[SELECTED PASSAGE Boundary: Start]

Ask the RD: Is Intermittent Fasting Good or Bad?


Intermittent fasting, or IF, is a timed approach to eating that has gained popularity in the last few years as a weight-loss strategy. There are many different types of IF with various periods of fasting and non-fasting, including the 16/8 or 5:2 methods. The former involves eating for 8 hours during the day — for example, 10 a.m.–6 p.m., and fasting the other 16 hours. The latter focuses on “normal” eating five days out of the week and eating minimally — 500–600 calories or less — on the other two days. IF is also the subject of research studies on various types of cancer, metabolic disease and diabetes due in part to the effect fasting may have on improving insulin sensitivity and facilitating the body’s usage of stored fat for energy.

Here, a look at the science behind IF, what the research says in terms of weight loss and how to tell if it’s right for you.


The concept of time-restricted feeding, like the 16/8 method mentioned above, began due in part to the intricate relationship between circadian rhythms and the feeding/fasting cycle. Circadian rhythms are daily 24-hour rhythms that regulate metabolism, physiology and behaviors not only under light or dark conditions, but are also related to food intake. When they are disrupted, individuals typically have an increased risk of metabolic disease and diabetes. Research on how fasting (and how much fasting) can promote a more robust circadian rhythm is still very much developing, but some animal studies suggest the benefits may also include improved sleep and longevity.


Although there are some animal studies showing possible weight-loss benefits of IF and caloric restriction, the studies have not been replicated on humans. While there is no shortage of anecdotal stories and individual opinions, there is little scientific evidence-based research supporting claims that IF, and what type of IF, is beneficial for long-term weight loss or general health to date.


If you’re struggling with your relationship with food, adapting any restrictive diet can compromise mental and physical health. Intermittent fasting may often involve ignoring hunger cues in favor of watching the clock and dealing with feelings of prolonged hunger or semi-starvation. This can trigger certain individuals to become fixated on food and to overeat once food is reintroduced at the “appropriate” time.

[SELECTED PASSAGE Boundary: End]
[RECORD EXTRACTS Boundary: Start]

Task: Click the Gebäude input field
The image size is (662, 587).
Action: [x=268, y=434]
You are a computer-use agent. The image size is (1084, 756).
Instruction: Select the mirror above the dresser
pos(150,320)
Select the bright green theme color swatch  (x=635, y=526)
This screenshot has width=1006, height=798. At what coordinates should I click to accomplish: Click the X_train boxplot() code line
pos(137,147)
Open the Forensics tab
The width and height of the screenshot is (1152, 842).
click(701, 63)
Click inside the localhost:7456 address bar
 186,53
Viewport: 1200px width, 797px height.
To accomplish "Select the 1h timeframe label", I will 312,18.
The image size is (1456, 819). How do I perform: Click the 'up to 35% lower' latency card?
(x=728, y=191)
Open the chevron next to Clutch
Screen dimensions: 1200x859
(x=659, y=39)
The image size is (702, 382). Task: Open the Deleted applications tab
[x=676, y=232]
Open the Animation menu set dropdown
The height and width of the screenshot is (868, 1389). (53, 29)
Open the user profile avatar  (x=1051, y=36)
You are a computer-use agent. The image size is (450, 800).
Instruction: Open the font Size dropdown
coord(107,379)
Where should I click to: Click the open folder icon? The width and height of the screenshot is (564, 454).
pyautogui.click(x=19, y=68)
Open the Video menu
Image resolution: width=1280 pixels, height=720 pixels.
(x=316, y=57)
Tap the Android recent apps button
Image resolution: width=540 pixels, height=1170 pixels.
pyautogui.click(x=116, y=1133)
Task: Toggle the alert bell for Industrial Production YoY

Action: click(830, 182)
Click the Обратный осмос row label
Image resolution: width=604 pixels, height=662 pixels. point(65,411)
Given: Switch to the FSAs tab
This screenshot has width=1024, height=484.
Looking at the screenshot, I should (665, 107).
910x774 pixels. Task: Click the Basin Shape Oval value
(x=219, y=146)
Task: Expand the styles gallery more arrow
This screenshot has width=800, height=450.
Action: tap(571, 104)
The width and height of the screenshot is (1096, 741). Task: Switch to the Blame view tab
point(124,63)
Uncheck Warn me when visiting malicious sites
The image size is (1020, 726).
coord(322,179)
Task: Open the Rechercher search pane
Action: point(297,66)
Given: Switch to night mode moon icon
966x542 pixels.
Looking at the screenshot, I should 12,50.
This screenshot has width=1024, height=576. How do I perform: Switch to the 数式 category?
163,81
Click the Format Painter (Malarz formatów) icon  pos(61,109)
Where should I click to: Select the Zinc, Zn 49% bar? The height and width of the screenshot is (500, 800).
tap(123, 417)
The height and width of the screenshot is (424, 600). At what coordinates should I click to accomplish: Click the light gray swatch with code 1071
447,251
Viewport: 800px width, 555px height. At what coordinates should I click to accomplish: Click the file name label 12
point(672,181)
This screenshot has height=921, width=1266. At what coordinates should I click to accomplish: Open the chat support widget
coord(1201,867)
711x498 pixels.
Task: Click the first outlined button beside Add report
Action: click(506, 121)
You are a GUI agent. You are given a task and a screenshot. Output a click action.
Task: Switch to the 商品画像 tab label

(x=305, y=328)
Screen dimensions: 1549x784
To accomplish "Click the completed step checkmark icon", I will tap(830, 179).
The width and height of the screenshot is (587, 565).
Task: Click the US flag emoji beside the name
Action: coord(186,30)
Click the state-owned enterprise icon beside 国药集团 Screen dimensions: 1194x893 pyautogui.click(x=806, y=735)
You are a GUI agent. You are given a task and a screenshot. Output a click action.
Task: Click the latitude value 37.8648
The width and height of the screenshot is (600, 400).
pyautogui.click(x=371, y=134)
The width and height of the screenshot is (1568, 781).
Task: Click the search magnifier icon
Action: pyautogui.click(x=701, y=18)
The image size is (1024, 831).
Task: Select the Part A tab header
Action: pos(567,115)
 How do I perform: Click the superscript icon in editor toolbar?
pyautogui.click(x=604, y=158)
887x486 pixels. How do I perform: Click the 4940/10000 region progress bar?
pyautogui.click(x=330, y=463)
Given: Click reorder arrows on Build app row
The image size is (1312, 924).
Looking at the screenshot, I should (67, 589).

[RECORD EXTRACTS Boundary: End]

THINGS TO DO
• a. In the intermittent fasting article, what example eating window is given for the 16/8 method?
• b. Pick up the intermittent fasting article after its final sentence and carry it on.
You can set the records aside here.

EXPECTED RESULTS
• a. 10 a.m. to 6 p.m.

• b.
Certain medical conditions and behaviors are also contraindicated with an eating pattern like IF, and you should always check with your doctor first before trying it. IF should not be attempted if you:

  • Have poorly controlled diabetes and/or take medication for diabetes
  • Have a history of disordered eating or eating disorders
  • Are pregnant or breastfeeding
  • Are trying to conceive
  • Are an endurance athlete
  • Are taking medication that relies on food for absorption


When implementing any dietary change into your lifestyle, the most important thing to ask yourself is “Can I do this for the rest of my life?” If you’re trying IF or any diet as a means to an end to change your body size or number on the scale and are struggling to get through each day, chances are it’s not going to last very long (and neither are any perceived benefits). That’s because diets with overly strict rules tend to have detrimental long-term effects on health such as weight cycling, cardiovascular risk and disordered eating.

The best diet for any individual is one they can sustain long term, that helps them feel good in their bodies and allows for a variety of nourishing, satisfying foods without restriction. If IF in some form fits that bill for you, wonderful. If it doesn’t, which is the case for many people, that’s OK, too. There are countless ways to eat that can fit within individual lifestyles, schedules and dietary preferences. If you need guidance for where to start, work with a registered dietitian.